Podczas krótkiego briefingu prasowego przedstawiciele dyrektorów szpitali oraz strony rządowej zapewniali o dobrej atmosferze rozmów i o tym, że ministerstwo wykazuje dobrą wolę. Dziennikarze usłyszeli, że znów są problemy z regulowaniem zapłaty za nadwykonania – ale Fundusz (w spotkaniu wziął udział wiceprezes Jakub Szulc) zobowiązał się do zapłaty w możliwie krótkim czasie. Nie wiadomo jednak, jak sytuacja będzie wyglądać w poszczególnych województwach – Szulc przyznał, że np. na Mazowszu szpitale mają podpisane aneksy tylko na trzeci kwartał, bo w obecnym planie finansowym brakuje płatnikowi środków na pokrycie umów w ostatnim kwartale roku. Plan, jak dodał wiceszef NFZ, ma zostać wkrótce zmieniony i wtedy szpitale otrzymają aneksy obejmujące pozostałe miesiące.
Zarówno z wypowiedzi Jakuba Szulca jak i Waldemara Malinowskiego jednoznacznie wynika, że zarówno dla szpitali jak i finansów NFZ coraz większym problemem staje się ustawa o wynagrodzeniu minimalnym pracowników ochrony zdrowia. – Od 2022 roku ustawa krzywdzi szpitale powiatowe, ponieważ w większości z nich pieniędzy po prostu bardzo brakuje. Żeby zapłacić wynagrodzenia, musimy sobie na to zapracować – mówił Malinowski.

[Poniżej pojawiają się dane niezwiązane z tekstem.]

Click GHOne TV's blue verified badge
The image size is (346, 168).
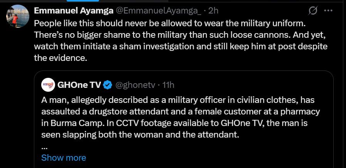point(109,84)
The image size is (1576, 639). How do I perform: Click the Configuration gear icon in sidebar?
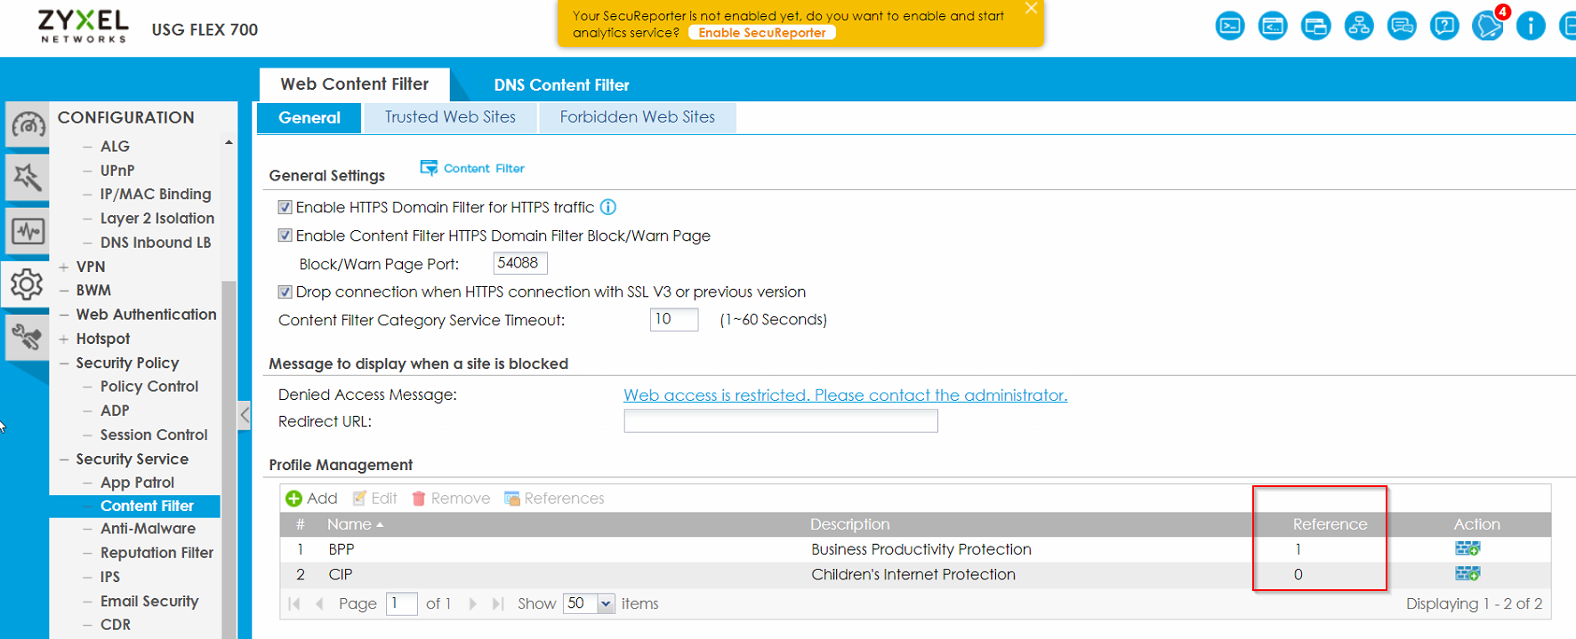(x=28, y=284)
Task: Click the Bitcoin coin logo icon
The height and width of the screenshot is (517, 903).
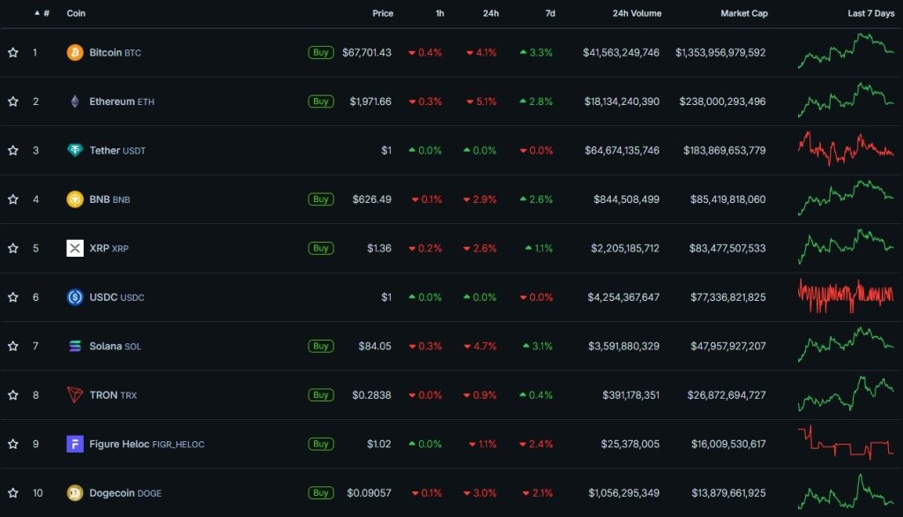Action: pyautogui.click(x=75, y=53)
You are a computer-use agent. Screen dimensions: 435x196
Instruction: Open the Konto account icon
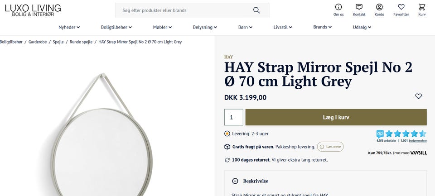(379, 7)
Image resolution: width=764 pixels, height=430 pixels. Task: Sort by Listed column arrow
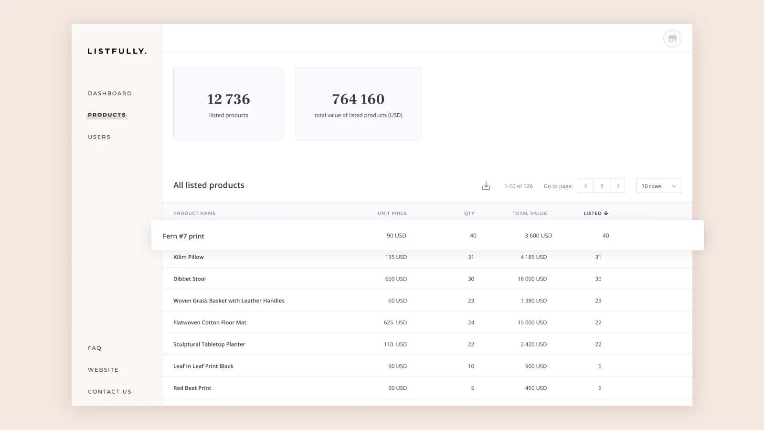606,213
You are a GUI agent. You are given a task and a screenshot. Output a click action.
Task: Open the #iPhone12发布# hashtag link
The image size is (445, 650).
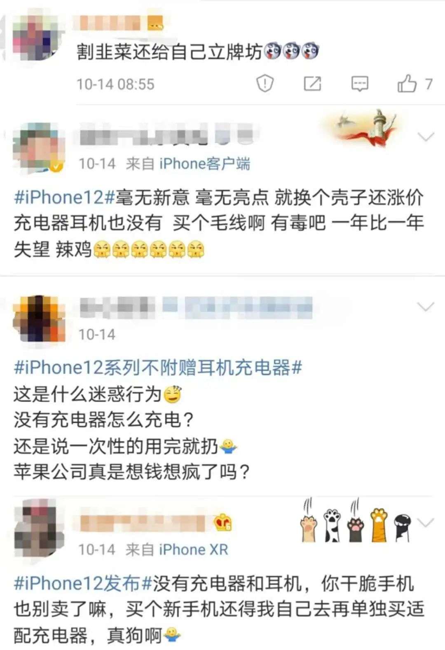(x=83, y=583)
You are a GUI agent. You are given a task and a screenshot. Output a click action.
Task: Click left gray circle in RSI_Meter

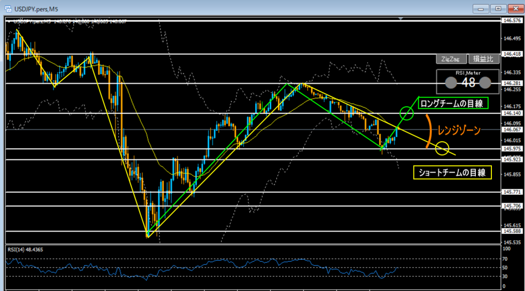pos(451,83)
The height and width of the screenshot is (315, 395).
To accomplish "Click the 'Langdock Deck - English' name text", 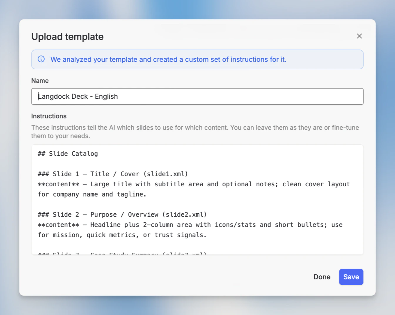I will click(x=78, y=96).
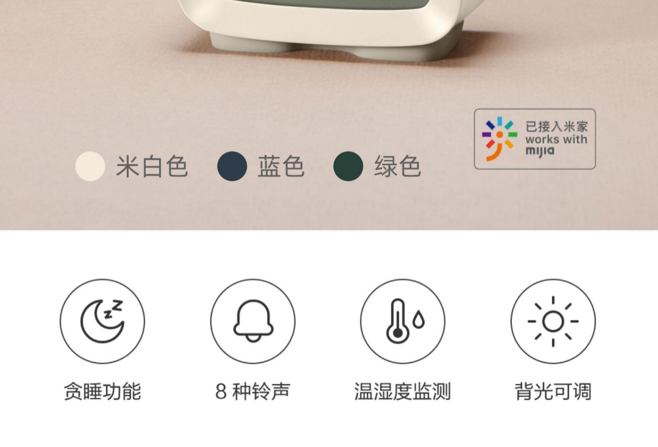
Task: Click the 8 种铃声 feature label
Action: (253, 391)
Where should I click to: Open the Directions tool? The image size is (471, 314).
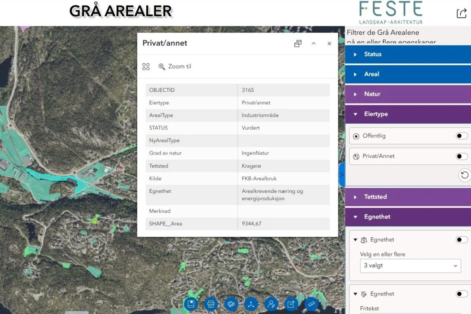pos(251,304)

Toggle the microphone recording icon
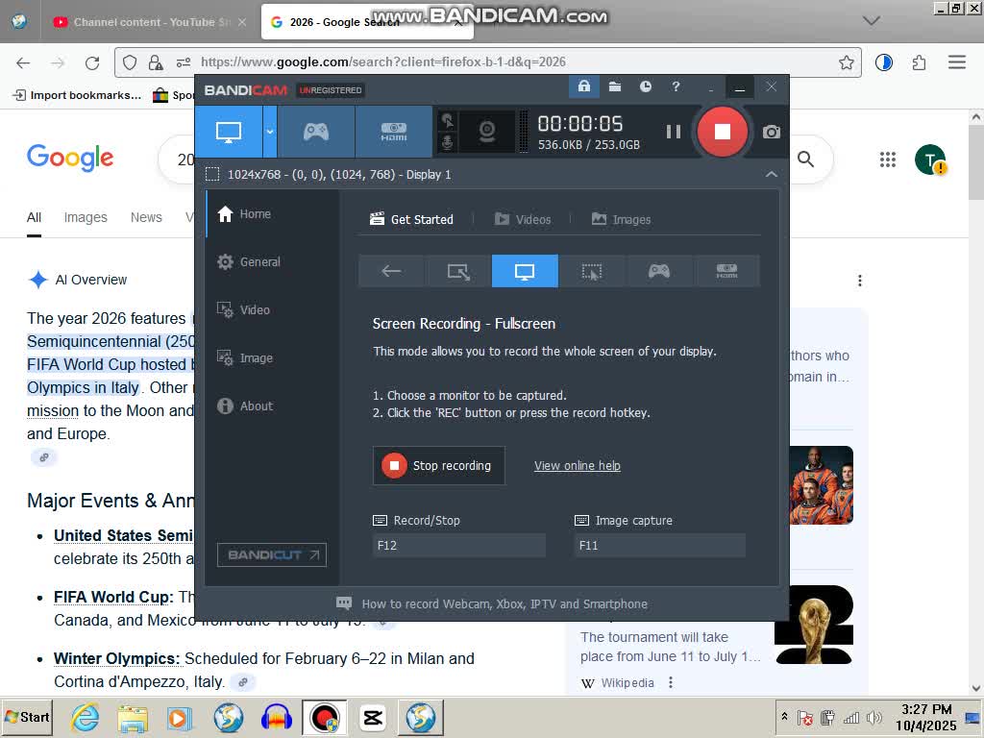tap(447, 143)
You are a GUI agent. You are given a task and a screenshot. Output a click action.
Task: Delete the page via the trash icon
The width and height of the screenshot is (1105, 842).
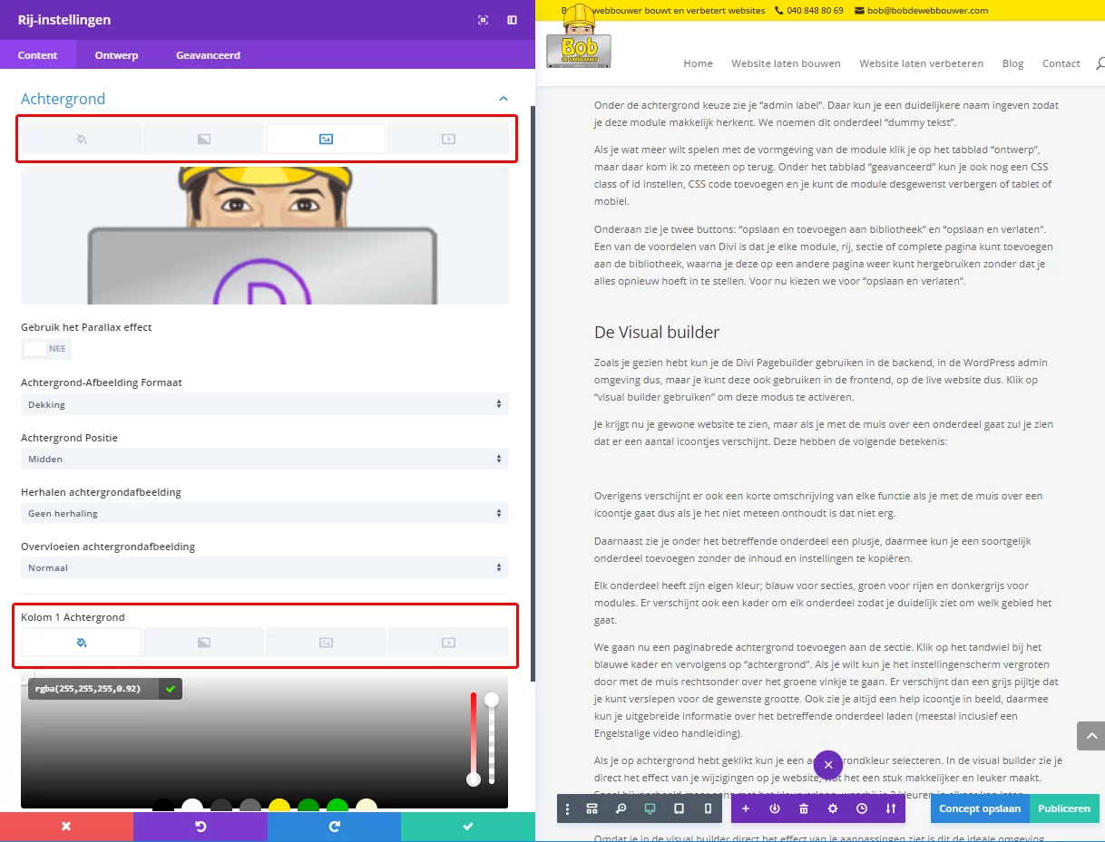(803, 808)
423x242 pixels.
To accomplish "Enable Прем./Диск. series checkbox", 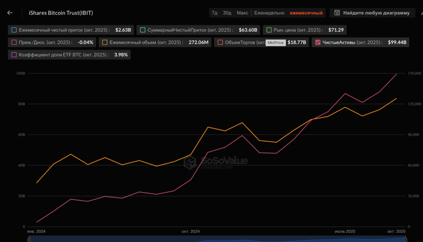I will coord(14,42).
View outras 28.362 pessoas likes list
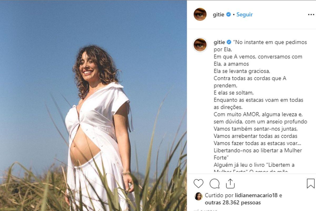316x211 pixels. point(233,203)
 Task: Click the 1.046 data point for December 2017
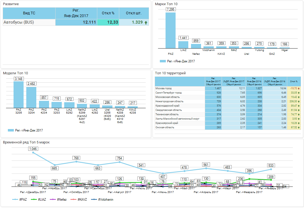coord(33,153)
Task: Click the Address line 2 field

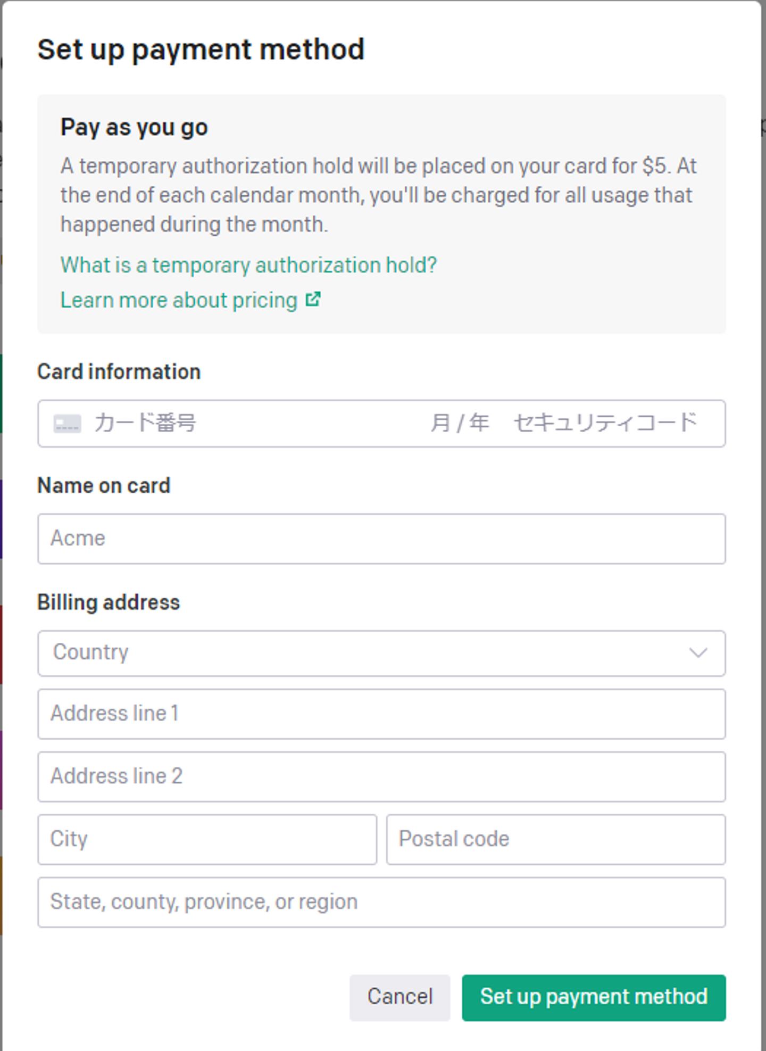Action: click(381, 776)
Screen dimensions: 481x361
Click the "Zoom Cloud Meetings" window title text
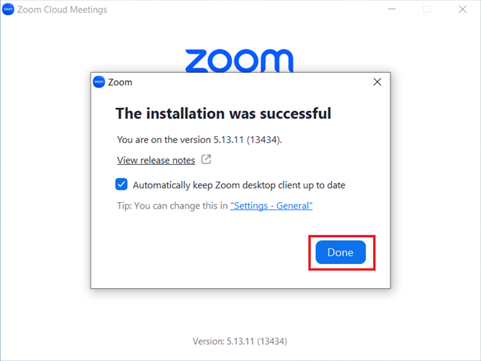pos(62,9)
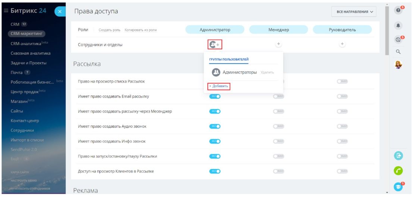Select the Группы пользователей tab in popup
The image size is (414, 197).
(x=229, y=59)
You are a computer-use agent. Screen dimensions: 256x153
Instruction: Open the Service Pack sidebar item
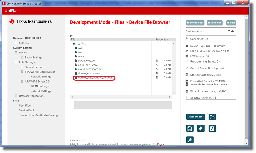pos(27,110)
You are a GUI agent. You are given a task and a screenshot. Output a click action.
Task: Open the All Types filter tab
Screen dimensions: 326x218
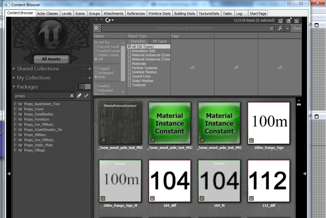(x=159, y=41)
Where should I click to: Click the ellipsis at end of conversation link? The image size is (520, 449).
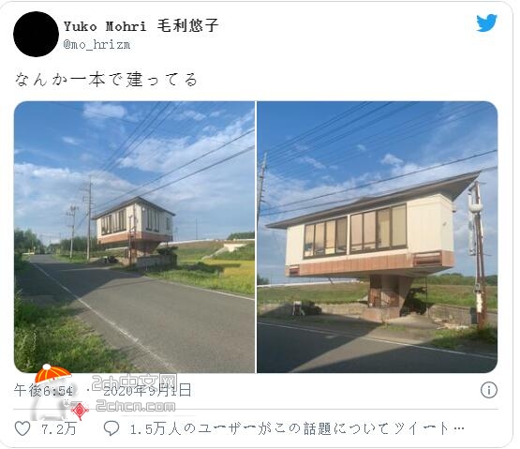pyautogui.click(x=459, y=428)
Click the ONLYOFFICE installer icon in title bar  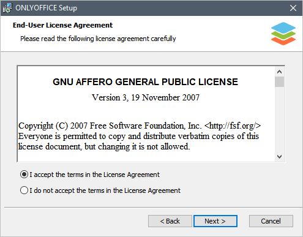click(x=7, y=8)
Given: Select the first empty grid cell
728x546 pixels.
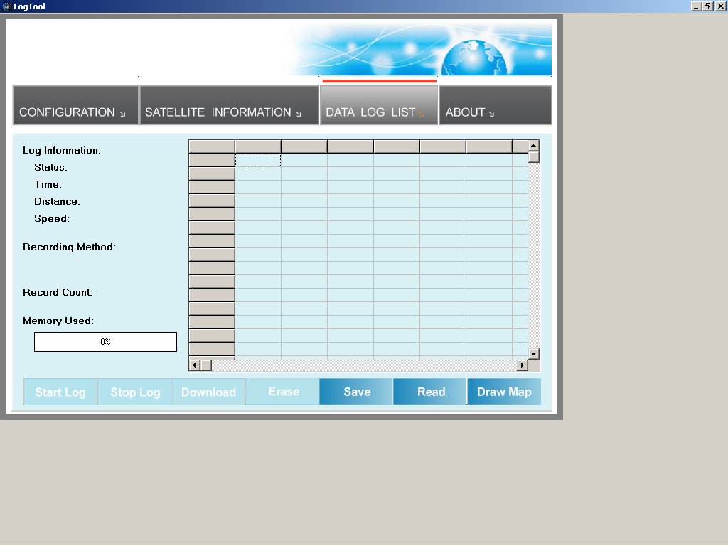Looking at the screenshot, I should pyautogui.click(x=258, y=160).
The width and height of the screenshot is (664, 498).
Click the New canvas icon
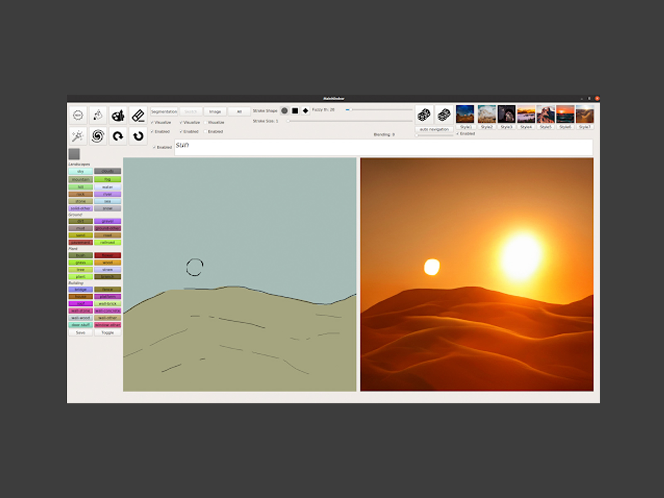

Szpitale muszą realizować potężne nadwykonania, które dodatkowo zwiększają koszty. - Jako OZPSP stoimy na stanowisku, że w przyszłym roku trzeba liczyć koszty ustawy jako dodatkowe 16 mld zł. Jeśli wziąć pod uwagę projekt obywatelski nowelizacji tej ustawy, to mówimy o kolejnych 10 mld zł. Jeśli w przyszłym roku ta ustawa zafunkcjonuje, to wyczerpie swoje założenia i trzeba się zastanowić, co z tym zrobić dalej – ocenił. – Realizacja ustawy o minimalnym wynagrodzeniu konsumuje cały przyrost wynikający z przypisu składki do NFZ. Może się też zdarzyć, że będzie konsumowała więcej – stwierdził natomiast Szulc.